I finally caught up to where I am supposed to be today. The down-side? I still feel like crap. My head ache is getting worse and I feel like I got a lot of ick in my lungs. Sooo not fun! But still I press on- to day 10!

Alright... the challenge for today is to write about a sweet moment. So last week was about a happy moment and now it is about a sweet moment. Honestly, I am not entirely sure that I know what the difference is between the two, but I will try.

When I think of what a sweet moment is, I honestly think about a lot of things. I think about time spent with my parents, my brother...my boyfriend. However, the thought that came to mind for me about this prompt is one that is sweet, a little sad, and deeply personal. 

As a young child, I went through a lot of difficult times- things that lead to me being taken away from my family and placed into the family that I have now, with parents that I love in spite of the many differences that we have and with a brother who I love, in spite of all of the bad choices that he has made.
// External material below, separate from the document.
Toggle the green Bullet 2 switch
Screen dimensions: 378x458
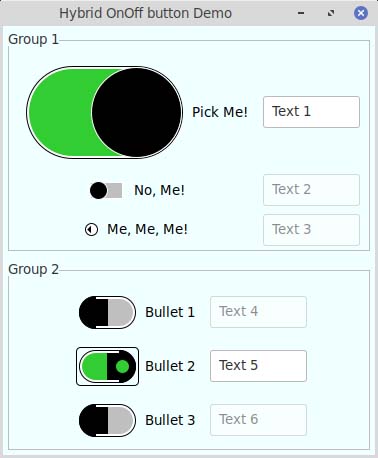[x=107, y=366]
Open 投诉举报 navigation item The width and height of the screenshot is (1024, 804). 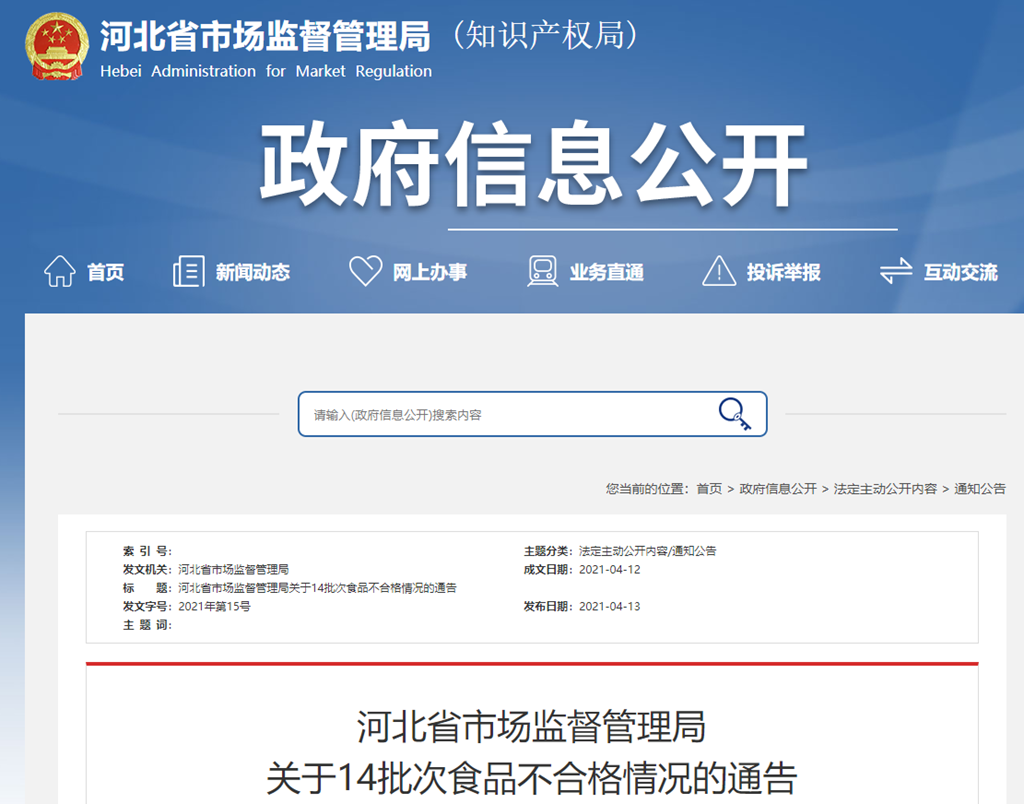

I'm not going to go into the details about what lead to all of this- like I said, it's personal. However, my sweet memory has to do with my background, thus I have to establish it somehow.

Anyways, my sweet memory is about my Oma (grandmother), and a letter that she wrote to me when I was first adopted. I still have it in a box in my room. Write now as I type this, I don't remember it word for word, but I do remember the meaning behind it. The letter that it wrote spoke of how God put me into my parents lives for a reason, how they had come into my life for a reason. It went on to say that even though she personal hadn't yet met me, she loved me, had prayed for me and that she was someone that I could always turn to if I ever needed her. She has always been true to her word since. She has been someone that I can talk to and someone that I feel comfortable and safe around. I love my Oma and I am so grateful for the unconditional love that she has shown me, and I always will be.

So yeah, that's my sweet memory. It really means a lot to me thinking about it. And I do remember it bringing tears to my eyes when I first read it. I had gone through a lot as a child and didn't understand how someone could be like this. My Oma is an amazing person and I'm grateful to have her in my life.